(INFORMATION SUPPLIED Opens)

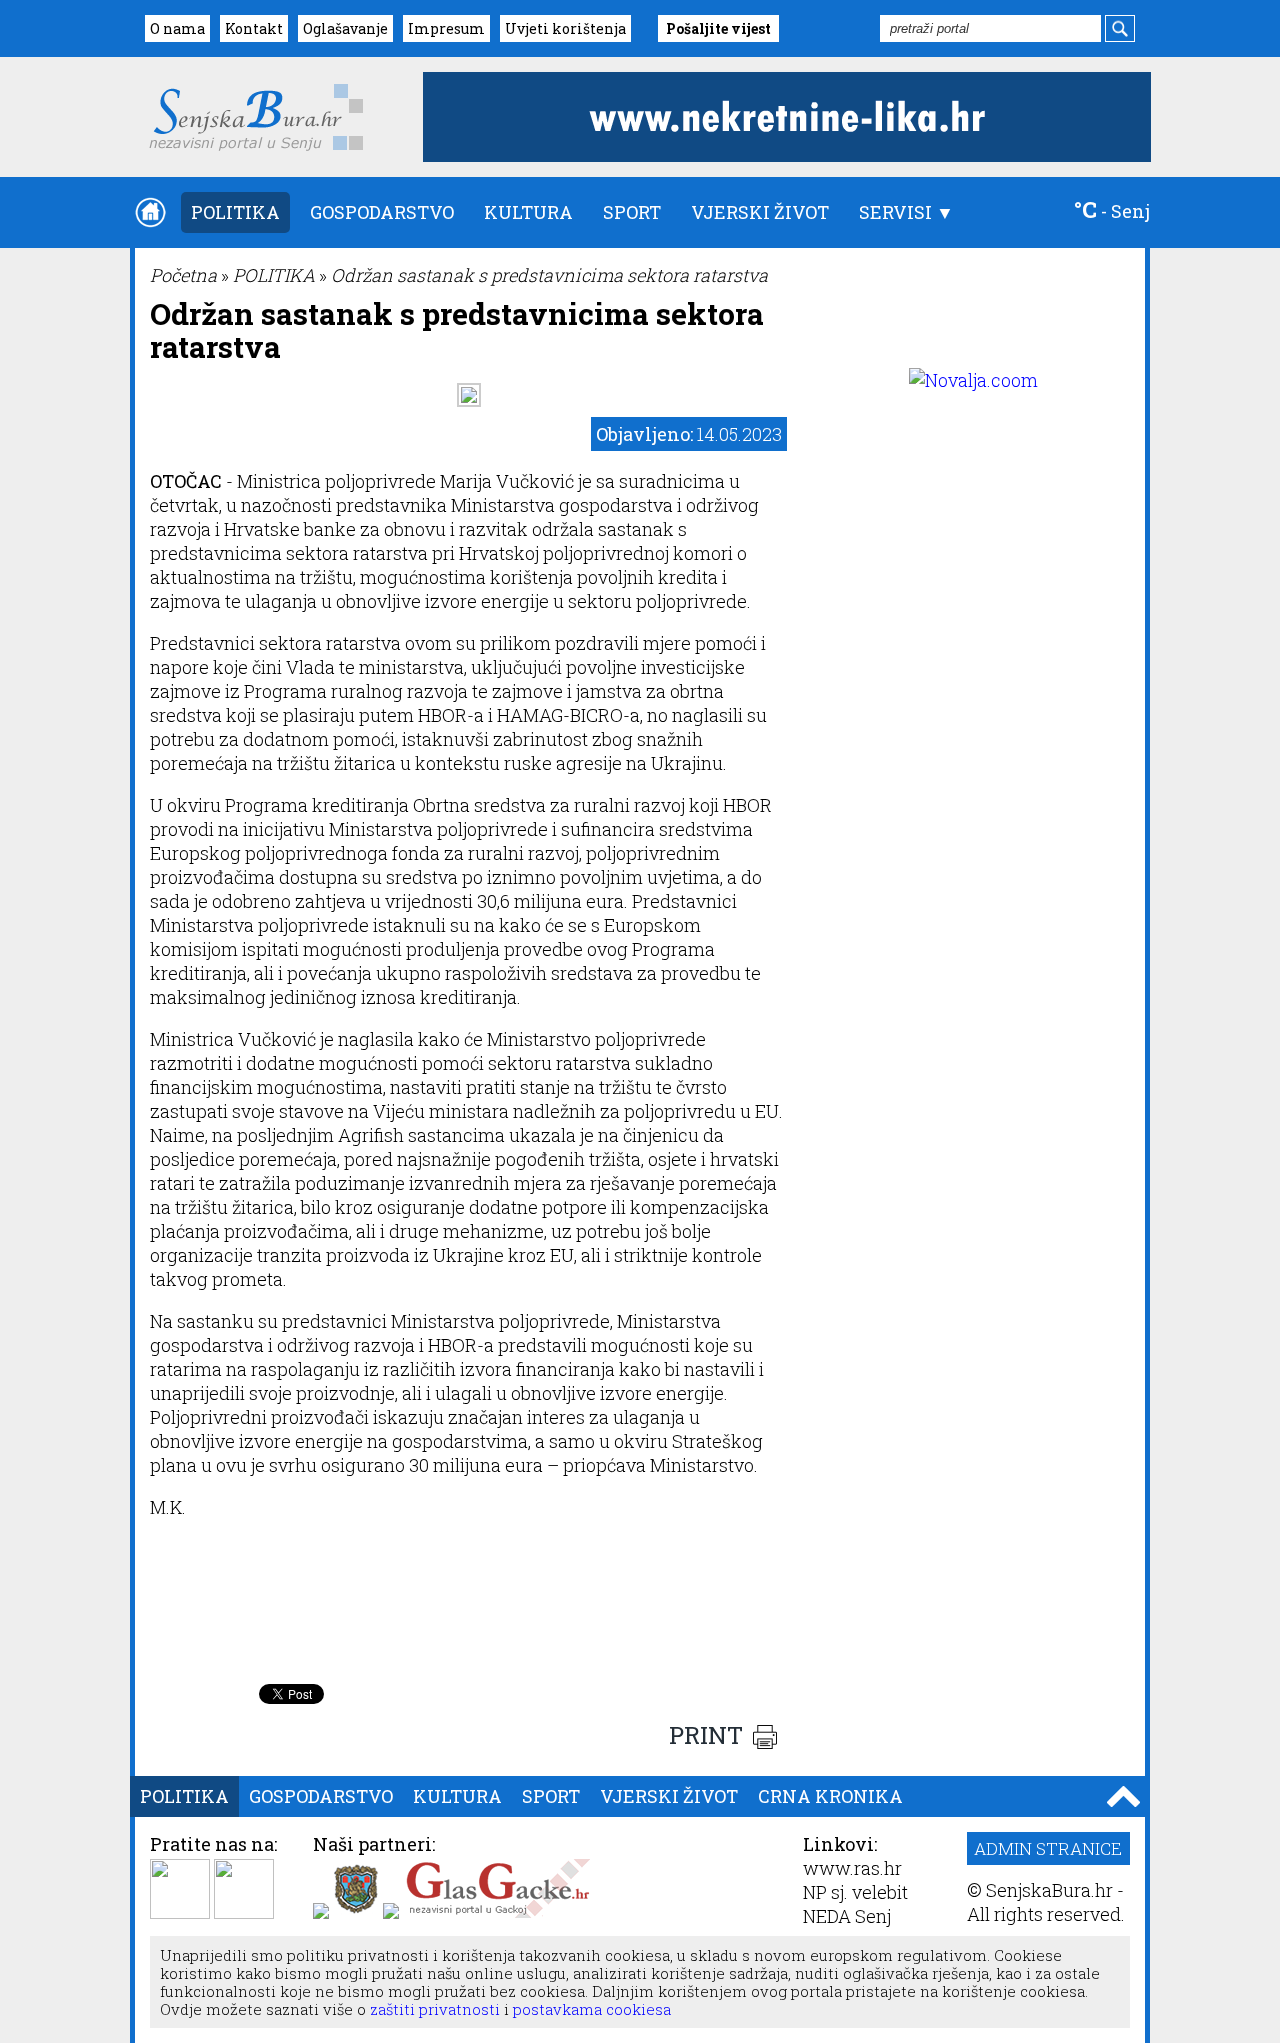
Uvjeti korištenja (565, 28)
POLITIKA (235, 212)
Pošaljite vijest (718, 28)
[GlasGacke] (498, 1912)
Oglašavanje (345, 28)
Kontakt (254, 28)
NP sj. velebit (855, 1892)
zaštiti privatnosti (433, 2009)
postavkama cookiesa (592, 2009)
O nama (177, 28)
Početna (183, 275)
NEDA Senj (847, 1916)
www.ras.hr (852, 1868)
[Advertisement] (469, 1624)
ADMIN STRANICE (1048, 1848)
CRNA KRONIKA (830, 1796)
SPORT (632, 212)
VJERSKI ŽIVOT (760, 212)
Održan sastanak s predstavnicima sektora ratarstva (549, 275)
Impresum (446, 28)
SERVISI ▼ (906, 212)
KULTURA (528, 212)
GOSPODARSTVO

(INFORMATION SUPPLIED Closes)

:: ACTIVITY ::
Begin with the line that holds "POLITIKA (235, 212)" and write out each line from there to the end of the material, exactly as it stands. Include nothing else.

:: PROBLEM SOLUTION ::
POLITIKA (235, 212)
Pošaljite vijest (718, 28)
[GlasGacke] (498, 1912)
Oglašavanje (345, 28)
Kontakt (254, 28)
NP sj. velebit (855, 1892)
zaštiti privatnosti (433, 2009)
postavkama cookiesa (592, 2009)
O nama (177, 28)
Početna (183, 275)
NEDA Senj (847, 1916)
www.ras.hr (852, 1868)
[Advertisement] (469, 1624)
ADMIN STRANICE (1048, 1848)
CRNA KRONIKA (830, 1796)
SPORT (632, 212)
VJERSKI ŽIVOT (760, 212)
Održan sastanak s predstavnicima sektora ratarstva (549, 275)
Impresum (446, 28)
SERVISI ▼ (906, 212)
KULTURA (528, 212)
GOSPODARSTVO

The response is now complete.